Соломенная Купала ярко горела. Пламя вмиг охватило ее и весело загудело. Вся весь толпилась вокруг; многие нарочно плакали, жалеючи сгорающего бога, но как только огонь сжег Купалу, смерды с выкриками и смехом стали расхватывать обжигающий руки пепел, чтобы посыпать им свою ролью-пашню. Пока одни шумели и толкались, парни принесли молодую тоненькую березку, поставили на месте исчезнувшей Купалы. Бабы и девки быстро украсили березку, и все двинулись к избам.
Небо позади Ярилиной плеши начало светлеть, хотя луна и звезды сияли по-прежнему ярко.
Впереди наряженной березки шли, взявшись за руки, одетые в белое девки и звонко пели:
Ой, дедушка, дедушка, седая бородушка, Хоть седая борода, разумная голова.
Хоть седая борода, разумная голова.
Пусти меня, дедушка, на улицу погулять, Пусти меня, дедушка, на улицу погулять.
Я с улицы приду, много песен принесу…
Широкая светлая тропа вела от холма с кумиром на вершине к избам. Постепенно смерды смолкли, и лишь шуршание шагов разносилось в предрассветной темноте. Впереди над русичами колыхалась в лунном свете березка, и на ее тоненьких ветвях трепетали поблескивающие листья и развевались белые и красные ленты. Всеслав не отрываясь глядел на березку.
…Какой давней и чудесной была та ночь.
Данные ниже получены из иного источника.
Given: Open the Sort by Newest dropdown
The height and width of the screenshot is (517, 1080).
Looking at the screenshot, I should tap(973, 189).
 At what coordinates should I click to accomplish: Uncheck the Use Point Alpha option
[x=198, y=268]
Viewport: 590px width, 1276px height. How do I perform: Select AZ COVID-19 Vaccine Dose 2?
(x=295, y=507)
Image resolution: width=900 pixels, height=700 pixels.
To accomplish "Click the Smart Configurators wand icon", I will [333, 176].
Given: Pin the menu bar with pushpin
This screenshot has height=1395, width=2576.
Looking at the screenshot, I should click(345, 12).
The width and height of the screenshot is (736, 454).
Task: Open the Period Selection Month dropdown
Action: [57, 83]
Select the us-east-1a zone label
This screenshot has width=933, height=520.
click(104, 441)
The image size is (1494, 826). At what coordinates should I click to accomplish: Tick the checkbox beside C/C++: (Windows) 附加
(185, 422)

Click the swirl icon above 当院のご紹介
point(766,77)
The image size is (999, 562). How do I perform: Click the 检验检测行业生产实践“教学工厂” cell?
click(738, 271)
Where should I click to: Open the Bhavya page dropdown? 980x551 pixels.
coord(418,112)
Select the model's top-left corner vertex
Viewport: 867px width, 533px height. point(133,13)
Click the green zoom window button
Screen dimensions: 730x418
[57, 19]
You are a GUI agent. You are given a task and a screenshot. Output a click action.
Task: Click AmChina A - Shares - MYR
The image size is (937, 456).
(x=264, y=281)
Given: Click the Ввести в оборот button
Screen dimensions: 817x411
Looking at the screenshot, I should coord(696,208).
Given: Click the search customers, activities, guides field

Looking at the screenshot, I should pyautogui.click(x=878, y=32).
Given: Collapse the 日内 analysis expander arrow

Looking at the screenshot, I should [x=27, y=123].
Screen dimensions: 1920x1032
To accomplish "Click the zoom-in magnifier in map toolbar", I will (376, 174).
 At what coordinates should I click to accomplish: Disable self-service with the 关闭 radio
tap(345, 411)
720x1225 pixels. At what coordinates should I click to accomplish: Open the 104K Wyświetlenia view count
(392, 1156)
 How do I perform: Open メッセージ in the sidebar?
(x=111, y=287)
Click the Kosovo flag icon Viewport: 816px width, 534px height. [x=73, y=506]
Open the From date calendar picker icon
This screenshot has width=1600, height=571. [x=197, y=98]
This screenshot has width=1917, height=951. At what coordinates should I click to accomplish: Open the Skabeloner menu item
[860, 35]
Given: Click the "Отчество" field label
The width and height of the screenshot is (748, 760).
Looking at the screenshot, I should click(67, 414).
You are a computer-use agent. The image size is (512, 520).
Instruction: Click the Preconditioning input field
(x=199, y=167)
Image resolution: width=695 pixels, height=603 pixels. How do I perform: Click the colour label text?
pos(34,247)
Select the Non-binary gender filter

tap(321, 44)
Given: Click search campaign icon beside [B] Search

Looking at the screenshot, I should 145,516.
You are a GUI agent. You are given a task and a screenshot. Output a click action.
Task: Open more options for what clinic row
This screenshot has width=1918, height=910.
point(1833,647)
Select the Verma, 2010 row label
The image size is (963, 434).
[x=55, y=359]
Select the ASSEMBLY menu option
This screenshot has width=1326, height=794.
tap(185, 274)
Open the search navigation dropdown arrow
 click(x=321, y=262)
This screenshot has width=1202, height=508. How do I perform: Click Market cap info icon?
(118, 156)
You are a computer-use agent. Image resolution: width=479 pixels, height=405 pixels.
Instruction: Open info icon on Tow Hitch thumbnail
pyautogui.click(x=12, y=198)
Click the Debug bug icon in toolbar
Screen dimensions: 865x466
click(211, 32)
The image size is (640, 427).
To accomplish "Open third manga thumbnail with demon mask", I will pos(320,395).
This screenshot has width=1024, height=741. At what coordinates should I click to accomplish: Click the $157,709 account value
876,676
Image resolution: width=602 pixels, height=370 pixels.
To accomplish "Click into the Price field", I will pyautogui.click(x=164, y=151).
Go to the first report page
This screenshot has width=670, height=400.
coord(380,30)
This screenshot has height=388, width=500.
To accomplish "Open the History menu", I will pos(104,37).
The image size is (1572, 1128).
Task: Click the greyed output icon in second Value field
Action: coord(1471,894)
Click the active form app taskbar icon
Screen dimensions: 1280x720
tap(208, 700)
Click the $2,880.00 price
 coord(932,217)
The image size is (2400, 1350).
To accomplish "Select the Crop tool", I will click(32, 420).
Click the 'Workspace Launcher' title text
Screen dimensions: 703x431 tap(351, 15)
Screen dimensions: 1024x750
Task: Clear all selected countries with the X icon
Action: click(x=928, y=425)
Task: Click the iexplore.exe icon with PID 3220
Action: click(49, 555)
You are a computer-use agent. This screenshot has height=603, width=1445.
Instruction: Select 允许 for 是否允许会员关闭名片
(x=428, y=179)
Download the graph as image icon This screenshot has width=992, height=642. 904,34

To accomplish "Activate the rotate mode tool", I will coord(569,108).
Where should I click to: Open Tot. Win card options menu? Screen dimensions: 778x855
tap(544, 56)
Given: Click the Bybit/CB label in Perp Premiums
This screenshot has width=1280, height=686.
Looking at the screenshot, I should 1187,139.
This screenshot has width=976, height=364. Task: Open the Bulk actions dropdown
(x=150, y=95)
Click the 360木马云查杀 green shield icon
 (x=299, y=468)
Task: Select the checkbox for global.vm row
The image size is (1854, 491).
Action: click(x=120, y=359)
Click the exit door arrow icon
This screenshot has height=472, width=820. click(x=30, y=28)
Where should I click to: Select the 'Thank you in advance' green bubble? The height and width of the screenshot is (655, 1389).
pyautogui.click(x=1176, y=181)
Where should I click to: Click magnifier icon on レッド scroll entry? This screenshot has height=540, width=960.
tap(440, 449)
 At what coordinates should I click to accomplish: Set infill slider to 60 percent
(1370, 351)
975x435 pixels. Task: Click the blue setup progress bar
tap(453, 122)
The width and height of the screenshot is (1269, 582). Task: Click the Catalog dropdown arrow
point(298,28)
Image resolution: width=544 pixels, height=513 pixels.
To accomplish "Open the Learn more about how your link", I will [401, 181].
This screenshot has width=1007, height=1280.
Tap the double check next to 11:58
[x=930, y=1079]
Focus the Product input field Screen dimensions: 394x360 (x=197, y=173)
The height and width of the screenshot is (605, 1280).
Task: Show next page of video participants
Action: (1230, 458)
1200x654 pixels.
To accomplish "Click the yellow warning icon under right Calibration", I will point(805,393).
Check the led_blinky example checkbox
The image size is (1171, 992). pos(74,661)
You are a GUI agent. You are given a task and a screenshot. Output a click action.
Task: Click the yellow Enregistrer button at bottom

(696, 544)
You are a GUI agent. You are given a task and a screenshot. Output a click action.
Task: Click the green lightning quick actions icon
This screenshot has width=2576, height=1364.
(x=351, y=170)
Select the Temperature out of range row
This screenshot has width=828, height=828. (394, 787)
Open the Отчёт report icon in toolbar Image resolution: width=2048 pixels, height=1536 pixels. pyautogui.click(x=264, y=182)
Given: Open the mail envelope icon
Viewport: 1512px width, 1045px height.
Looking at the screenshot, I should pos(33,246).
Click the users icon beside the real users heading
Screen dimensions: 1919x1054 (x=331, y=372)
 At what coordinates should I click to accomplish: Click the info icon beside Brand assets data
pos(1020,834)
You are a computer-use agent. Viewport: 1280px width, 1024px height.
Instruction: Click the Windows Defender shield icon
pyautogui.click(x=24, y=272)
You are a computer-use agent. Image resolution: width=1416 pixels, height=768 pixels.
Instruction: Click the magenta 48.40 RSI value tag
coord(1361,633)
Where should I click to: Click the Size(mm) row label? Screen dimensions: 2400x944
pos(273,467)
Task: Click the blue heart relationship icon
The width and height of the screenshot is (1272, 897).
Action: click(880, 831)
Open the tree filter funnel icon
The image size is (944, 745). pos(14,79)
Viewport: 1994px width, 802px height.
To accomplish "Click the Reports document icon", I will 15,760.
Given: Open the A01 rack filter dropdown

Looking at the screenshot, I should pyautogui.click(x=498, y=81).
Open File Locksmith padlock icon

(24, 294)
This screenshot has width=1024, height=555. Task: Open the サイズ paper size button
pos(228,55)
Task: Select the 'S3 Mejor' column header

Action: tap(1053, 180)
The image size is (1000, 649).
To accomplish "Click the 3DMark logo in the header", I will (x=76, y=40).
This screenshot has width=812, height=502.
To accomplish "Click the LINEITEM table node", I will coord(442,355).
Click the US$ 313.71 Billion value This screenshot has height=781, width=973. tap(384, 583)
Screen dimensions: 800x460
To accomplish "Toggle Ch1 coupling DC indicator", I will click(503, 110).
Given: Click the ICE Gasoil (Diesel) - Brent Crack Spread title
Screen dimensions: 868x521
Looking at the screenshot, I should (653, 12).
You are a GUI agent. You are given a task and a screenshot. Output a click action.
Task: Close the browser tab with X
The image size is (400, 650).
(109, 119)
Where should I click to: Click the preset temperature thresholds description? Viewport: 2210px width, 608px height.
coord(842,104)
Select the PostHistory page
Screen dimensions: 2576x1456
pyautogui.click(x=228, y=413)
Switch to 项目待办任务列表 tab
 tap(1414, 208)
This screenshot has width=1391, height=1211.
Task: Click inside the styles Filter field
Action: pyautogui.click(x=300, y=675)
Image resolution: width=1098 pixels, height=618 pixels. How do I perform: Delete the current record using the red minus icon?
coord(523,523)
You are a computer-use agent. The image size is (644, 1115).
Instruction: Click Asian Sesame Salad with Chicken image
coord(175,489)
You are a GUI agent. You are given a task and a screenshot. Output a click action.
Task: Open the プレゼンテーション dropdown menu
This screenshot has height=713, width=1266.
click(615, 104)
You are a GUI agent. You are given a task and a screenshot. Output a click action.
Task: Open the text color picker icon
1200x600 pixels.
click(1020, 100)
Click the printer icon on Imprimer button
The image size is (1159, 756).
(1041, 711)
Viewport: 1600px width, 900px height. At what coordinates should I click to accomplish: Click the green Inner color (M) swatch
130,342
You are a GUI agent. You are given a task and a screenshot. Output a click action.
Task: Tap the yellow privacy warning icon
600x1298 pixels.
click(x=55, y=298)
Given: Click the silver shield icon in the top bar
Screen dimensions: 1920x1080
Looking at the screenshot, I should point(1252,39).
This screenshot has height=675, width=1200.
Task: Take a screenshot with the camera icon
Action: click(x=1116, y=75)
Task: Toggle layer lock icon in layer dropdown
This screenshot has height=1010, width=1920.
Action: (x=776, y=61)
Душа волхва-изгоя, улетавшая в нее, возвратилась, и Всеславу стало так горько, так тоскливо и страшно, что он обхватил голову руками и громко зарыдал. Жгучая боль растеклась по груди, видения памяти пропали, лишь колодезная тьма еще плотнее окружила его.
При первом же стоне Всеслава волк вскочил на ноги, несколько мгновений он стоял неподвижно, вслушиваясь в рыдания человека. Свет звезд, долетавший сюда, чуть освещал шерсть зверя, но, когда он поднял вверх морду, клок неба страшно сверкнул в черных его глазах.
Волк коротко прохрипел и вдруг завыл. Жуткий звук разрывал звериную пасть, потом бился об иссохшие стены колодца и вырывался в ночной мир.
Прежде, еще вечером, Всеслав догадался верно: и вправду к колодцу тогда подкрадывался его приемыш, мальчик-сирота. Однако сторожа заметили его, один из них выстрелил. Стрела просвистела в стороне от мальчика, но Всеслав-младший замер, прижался к земле. До рассвета он выжидал, однако отроки не смыкали глаз, а когда из глубины земли донесся ужасный волчий вой, повскакали с земли, отбежали в стороны и подняли заряженные луки.
Мальчик бесшумно отполз к веси, обошел крайние избы и рывком подбежал к церкви. Он знал, что только сюда, к ней, приведут волхва, и решил ожидать.
Чижи постепенно стали просыпаться, заскрипели в разных концах веси ворота, закричали петухи, замычала, забеляла скотина; высокий тощий мужик в одних портах, без сорочки, вышел на крыльцо ближней избы, долго всматривался в прижавшегося к стене храма Всеслава, проговорил что-то и ушел.